[PAGE EXTRACT]
==============================

7:20- Readings start

8:30- Readings conclude

9:00- End of event + cleanup

Day 2 Timeline:

5-9 pm- Just hanging out, selling books!

Set Up:

  • Day 1 had chairs, Day 2 empty space
  • We set up two tables both days for book sales.
  • We used a cocktail table from upstairs as a bar.

Food and Drink:

  • Whipped Bakeshop provided cupcakes
  • Hila made whiskey cider drink in pitcher from home
  • BOTA boxes of wine (probably 4 total?)

Volunteers:

  • Sales table- 1 person
  • Bar- 1 person
  • Set-up and Clean-up- whoever was around and offered to help

Promotion:

  • Twitter- we promoted the event on our personal accounts as well as on the Red Sofa Salon and Indy Hall Arts accounts.
  • Facebook events for both events
  • On Red Sofa website
  • Posted on local literary listservs (I have a list of these)
  • Posters- We just had a digital poster made by one of the artists (chose not to print to save money)
  • Press Release- Sent out to a long list of contacts provided by Sonia Petruse (Neil Bardhan also has another list)
  • Geekadelphia blog post
  • Philly Mag listed us in “10 Things to Do this Week”
  • Sam gave a really good intro to the event on her weekly announcement video

Good Things:

  • Great turnout for both events!

==============================

[SOURCE EXCERPT]
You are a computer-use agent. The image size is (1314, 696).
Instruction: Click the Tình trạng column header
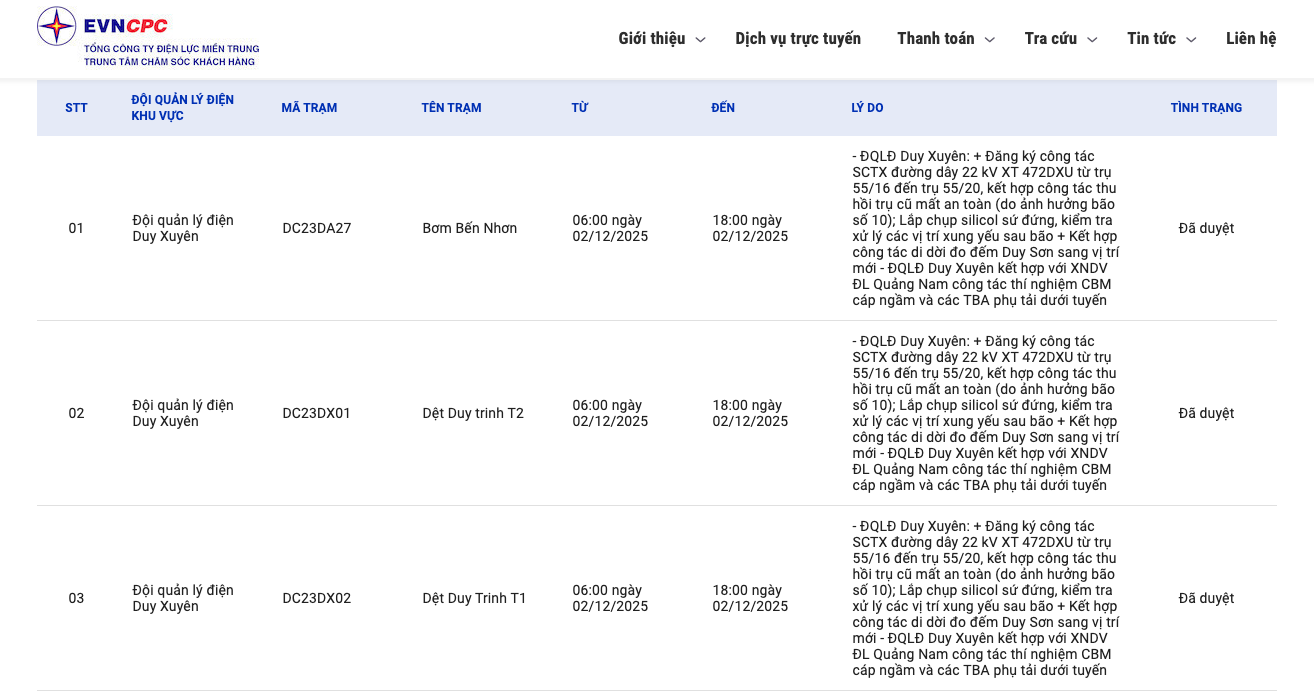(x=1206, y=108)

==============================

[SHORT TASK 1]
List each food or drink item named under the "Food and Drink" heading in the event notes.
[SHORT TASK 2]
Quote the event notes from "8:30- Readings conclude" up to and including "upstairs as a bar.".

[WRITTEN ANSWER 1]
- Cupcakes provided by Whipped Bakeshop
- A whiskey cider drink that Hila made in a pitcher from home
- BOTA boxes of wine

[WRITTEN ANSWER 2]
8:30- Readings conclude

9:00- End of event + cleanup

Day 2 Timeline:

5-9 pm- Just hanging out, selling books!

Set Up:

  • Day 1 had chairs, Day 2 empty space
  • We set up two tables both days for book sales.
  • We used a cocktail table from upstairs as a bar.